Brief A:
In the intellectual property passage, through what means does the company seek to protect its unpatented proprietary technology, information, processes and know-how?
Brief B:
Summarize the intellectual property passage in two sentences.
Brief C:
Output the portion of the intellectual property passage between "Our research, development" and "of the suit.", inclusive.
Source document Start Marker
We rely significantly upon unpatented proprietary technology, information, processes and know-how. We seek to protect this information by confidentiality agreements and invention assignment agreements with our employees, consultants and other third-party contractors, as well as through other security measures. We may not have adequate remedies for any breach by a party to these confidentiality agreements or invention assignment agreements. In addition, our competitors may learn or independently develop our trade secrets. If our confidential information or trade secrets become publicly known, they may lose their value to us.

If we infringe or are alleged to infringe intellectual property rights of third parties, our business may be adversely affected.

Our research, development and commercialization activities, as well as any product candidates or products resulting from these activities, may infringe or be claimed to infringe patents or patent applications under which we do not hold licenses or other rights. Third parties may own or control these patents and patent applications in the United States and abroad. These third parties could bring claims against us or our collaborators that would cause us to incur substantial expenses and, if successful against us, could cause us to pay substantial damages. Further, if a patent infringement suit were brought against us or our collaborators, we or they could be forced to stop or delay research, development, manufacturing or sales of the product or product candidate that is the subject of the suit.

As a result of patent infringement claims, or in order to avoid potential claims, we or our collaborators may choose or be required to seek a license from the third party and be required to pay license fees or royalties or both. These licenses may not be available on acceptable terms, or at all. Even if we or our collaborators were able to obtain a license, the rights may be nonexclusive, which could result in our competitors gaining access to the same intellectual property. Ultimately, we could be prevented from commercializing a product, or be forced to cease some aspect of our business operations, if, as a result of actual or threatened patent infringement claims, we or our collaborators are unable to enter into licenses on acceptable terms. This could harm our business significantly.

There has been substantial litigation and other proceedings regarding patent and other intellectual property rights in the pharmaceutical and biotechnology industries. In addition to infringement claims against us, we may become a party to other patent litigation and other proceedings, including reexamination, inter partes review, post-grant review, and interference proceedings declared by the PTO and opposition proceedings in the EPO, regarding intellectual property rights with respect to our products and technology. Patent litigation and other proceedings may also absorb significant management time. The cost to us of any patent litigation or other proceeding, even if resolved in our favor, could be substantial. Some of our competitors may be able to sustain the costs of such litigation or proceedings more effectively than we can because of their substantially greater financial resources. Uncertainties resulting from the initiation and continuation of patent litigation or other proceedings could have a material adverse effect on our ability to compete in the marketplace. Patent litigation and other proceedings may also absorb significant management time.
Source document End Marker
Provided records Start Marker
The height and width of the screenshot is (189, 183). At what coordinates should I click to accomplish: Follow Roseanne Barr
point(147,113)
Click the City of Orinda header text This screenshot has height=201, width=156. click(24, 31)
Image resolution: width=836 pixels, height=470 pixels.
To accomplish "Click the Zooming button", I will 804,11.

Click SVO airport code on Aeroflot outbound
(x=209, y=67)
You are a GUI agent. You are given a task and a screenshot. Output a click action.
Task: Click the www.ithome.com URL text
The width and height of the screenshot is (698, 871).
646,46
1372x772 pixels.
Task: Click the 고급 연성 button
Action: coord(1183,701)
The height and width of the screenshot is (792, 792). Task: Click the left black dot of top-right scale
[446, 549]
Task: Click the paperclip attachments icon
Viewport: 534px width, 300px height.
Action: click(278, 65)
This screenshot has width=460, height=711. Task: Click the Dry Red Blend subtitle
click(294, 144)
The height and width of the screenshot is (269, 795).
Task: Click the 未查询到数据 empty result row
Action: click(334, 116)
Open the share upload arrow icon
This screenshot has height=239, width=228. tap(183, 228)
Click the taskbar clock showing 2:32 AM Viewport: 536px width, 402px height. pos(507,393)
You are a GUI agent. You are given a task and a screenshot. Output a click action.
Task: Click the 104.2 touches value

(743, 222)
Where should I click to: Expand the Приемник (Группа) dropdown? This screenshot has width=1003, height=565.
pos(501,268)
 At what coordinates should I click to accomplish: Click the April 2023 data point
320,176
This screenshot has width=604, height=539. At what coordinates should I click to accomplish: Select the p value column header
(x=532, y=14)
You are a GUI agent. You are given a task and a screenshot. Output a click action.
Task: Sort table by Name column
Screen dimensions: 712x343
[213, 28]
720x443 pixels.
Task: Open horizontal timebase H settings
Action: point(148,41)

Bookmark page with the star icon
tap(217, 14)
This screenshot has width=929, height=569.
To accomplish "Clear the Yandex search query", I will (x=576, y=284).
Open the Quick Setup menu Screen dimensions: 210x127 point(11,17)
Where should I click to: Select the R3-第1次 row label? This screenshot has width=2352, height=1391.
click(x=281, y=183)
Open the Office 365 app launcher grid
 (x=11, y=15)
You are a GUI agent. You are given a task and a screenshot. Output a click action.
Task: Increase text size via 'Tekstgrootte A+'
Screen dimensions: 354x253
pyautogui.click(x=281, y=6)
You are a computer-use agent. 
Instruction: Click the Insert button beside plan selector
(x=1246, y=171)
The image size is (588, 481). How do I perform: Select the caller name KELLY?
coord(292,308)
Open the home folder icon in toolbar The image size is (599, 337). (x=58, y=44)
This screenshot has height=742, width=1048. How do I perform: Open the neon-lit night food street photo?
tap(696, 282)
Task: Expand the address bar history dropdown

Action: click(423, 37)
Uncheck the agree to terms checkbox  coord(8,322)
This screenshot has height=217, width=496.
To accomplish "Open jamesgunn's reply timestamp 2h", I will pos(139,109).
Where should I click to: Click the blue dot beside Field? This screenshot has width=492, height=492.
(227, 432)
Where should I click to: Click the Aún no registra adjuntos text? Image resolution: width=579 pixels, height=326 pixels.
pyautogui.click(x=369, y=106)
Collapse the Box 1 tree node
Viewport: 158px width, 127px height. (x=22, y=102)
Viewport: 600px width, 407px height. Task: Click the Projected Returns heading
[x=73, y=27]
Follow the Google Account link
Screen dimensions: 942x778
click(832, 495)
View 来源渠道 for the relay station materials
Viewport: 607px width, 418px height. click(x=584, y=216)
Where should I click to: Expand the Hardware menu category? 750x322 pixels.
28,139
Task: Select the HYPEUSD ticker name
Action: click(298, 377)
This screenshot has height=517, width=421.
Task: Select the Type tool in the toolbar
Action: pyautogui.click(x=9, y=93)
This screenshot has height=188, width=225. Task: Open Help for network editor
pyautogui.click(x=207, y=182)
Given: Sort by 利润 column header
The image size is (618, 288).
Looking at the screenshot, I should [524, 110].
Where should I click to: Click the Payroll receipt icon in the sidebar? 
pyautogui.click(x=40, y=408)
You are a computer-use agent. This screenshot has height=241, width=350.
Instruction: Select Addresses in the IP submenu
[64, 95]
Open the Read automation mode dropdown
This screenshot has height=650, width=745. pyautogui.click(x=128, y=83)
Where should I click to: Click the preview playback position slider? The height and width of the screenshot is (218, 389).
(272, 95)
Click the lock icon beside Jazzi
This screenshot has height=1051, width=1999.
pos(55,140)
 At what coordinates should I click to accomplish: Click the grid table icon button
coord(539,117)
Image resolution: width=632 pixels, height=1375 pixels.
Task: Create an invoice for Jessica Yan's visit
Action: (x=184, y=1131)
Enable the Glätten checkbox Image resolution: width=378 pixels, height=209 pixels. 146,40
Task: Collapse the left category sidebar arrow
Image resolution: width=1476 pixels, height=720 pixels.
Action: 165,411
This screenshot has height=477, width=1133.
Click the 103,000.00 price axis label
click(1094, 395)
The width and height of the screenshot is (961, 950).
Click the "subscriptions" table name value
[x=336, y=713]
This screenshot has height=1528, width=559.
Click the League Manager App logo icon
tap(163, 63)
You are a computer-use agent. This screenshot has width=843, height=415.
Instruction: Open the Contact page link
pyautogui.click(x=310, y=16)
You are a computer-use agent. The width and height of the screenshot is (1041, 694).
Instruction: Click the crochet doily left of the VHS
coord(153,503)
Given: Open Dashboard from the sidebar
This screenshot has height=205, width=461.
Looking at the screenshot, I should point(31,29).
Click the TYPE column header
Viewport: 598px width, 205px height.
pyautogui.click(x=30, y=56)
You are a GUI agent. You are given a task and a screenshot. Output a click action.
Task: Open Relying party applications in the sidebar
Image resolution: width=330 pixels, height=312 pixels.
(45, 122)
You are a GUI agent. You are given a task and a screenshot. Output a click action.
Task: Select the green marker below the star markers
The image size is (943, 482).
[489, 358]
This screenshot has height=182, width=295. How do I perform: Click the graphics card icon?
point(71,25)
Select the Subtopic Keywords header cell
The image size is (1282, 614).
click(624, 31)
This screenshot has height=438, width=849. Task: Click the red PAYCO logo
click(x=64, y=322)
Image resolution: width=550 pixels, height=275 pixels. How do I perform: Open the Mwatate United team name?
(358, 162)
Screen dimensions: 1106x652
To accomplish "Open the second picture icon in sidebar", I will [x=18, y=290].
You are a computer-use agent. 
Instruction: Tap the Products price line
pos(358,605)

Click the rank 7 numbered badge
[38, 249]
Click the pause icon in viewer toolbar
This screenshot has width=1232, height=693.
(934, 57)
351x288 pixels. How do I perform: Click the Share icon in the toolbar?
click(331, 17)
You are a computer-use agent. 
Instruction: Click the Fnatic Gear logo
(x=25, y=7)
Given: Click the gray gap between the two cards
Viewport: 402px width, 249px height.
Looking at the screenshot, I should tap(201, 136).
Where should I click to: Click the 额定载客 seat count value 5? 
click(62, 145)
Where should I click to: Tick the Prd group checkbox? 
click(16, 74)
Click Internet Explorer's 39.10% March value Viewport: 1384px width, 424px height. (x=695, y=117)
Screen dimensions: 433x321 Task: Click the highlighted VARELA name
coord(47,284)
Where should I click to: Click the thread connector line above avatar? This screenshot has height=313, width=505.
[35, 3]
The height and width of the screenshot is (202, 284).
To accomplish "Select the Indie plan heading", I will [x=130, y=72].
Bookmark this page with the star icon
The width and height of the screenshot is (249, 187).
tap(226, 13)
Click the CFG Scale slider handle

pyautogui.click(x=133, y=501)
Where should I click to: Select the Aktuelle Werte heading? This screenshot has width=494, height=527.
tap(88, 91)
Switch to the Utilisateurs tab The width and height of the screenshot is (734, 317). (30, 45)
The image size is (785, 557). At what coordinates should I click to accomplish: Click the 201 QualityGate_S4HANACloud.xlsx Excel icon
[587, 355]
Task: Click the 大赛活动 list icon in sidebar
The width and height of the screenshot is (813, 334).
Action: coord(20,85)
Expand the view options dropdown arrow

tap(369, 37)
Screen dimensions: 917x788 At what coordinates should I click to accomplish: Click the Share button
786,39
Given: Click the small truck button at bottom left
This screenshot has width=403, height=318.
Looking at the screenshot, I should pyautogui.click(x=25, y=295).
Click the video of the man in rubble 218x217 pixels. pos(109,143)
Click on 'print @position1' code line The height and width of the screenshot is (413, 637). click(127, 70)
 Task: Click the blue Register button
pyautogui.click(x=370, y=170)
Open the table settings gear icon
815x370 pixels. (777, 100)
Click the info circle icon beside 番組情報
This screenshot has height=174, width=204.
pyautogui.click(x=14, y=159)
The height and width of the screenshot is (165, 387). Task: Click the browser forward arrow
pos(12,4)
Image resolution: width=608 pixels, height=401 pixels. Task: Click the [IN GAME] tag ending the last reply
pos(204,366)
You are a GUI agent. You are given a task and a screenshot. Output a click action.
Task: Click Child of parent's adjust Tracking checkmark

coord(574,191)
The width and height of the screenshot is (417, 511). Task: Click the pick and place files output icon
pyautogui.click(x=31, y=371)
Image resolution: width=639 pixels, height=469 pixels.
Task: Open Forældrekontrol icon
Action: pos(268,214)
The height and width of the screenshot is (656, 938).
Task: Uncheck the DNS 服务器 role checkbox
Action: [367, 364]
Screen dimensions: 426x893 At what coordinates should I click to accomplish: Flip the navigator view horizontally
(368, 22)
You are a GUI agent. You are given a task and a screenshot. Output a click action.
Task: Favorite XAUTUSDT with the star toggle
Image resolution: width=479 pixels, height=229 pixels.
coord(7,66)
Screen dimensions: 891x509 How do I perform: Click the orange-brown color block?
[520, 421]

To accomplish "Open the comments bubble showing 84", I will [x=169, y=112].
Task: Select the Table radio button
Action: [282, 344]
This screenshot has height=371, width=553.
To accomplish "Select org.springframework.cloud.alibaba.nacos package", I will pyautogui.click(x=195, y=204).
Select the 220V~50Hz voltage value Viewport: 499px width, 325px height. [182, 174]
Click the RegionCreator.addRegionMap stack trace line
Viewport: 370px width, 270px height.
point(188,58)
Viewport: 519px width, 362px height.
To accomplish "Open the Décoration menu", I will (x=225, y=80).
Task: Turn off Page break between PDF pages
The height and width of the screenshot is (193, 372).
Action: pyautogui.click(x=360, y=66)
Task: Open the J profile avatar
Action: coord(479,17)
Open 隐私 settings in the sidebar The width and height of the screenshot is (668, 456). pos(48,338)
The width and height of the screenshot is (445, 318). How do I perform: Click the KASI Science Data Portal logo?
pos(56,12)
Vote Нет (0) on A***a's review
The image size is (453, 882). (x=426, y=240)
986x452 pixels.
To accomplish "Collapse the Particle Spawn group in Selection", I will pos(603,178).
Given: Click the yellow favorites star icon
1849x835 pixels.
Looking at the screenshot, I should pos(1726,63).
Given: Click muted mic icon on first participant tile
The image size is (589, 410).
Provided records End Marker
Result A:
Confidentiality agreements and invention assignment agreements with its employees, consultants and other third-party contractors, plus other security measures.

Result B:
The company relies on unpatented proprietary know-how that it protects through confidentiality and invention assignment agreements, but those secrets could be breached, learned or independently developed by competitors and lose their value. Its activities could also infringe third-party patents, which could lead to costly litigation, damages, license fees, or being forced to stop or delay products, and patent proceedings could be expensive and take significant management time.

Result C:
Our research, development and commercialization activities, as well as any product candidates or products resulting from these activities, may infringe or be claimed to infringe patents or patent applications under which we do not hold licenses or other rights. Third parties may own or control these patents and patent applications in the United States and abroad. These third parties could bring claims against us or our collaborators that would cause us to incur substantial expenses and, if successful against us, could cause us to pay substantial damages. Further, if a patent infringement suit were brought against us or our collaborators, we or they could be forced to stop or delay research, development, manufacturing or sales of the product or product candidate that is the subject of the suit.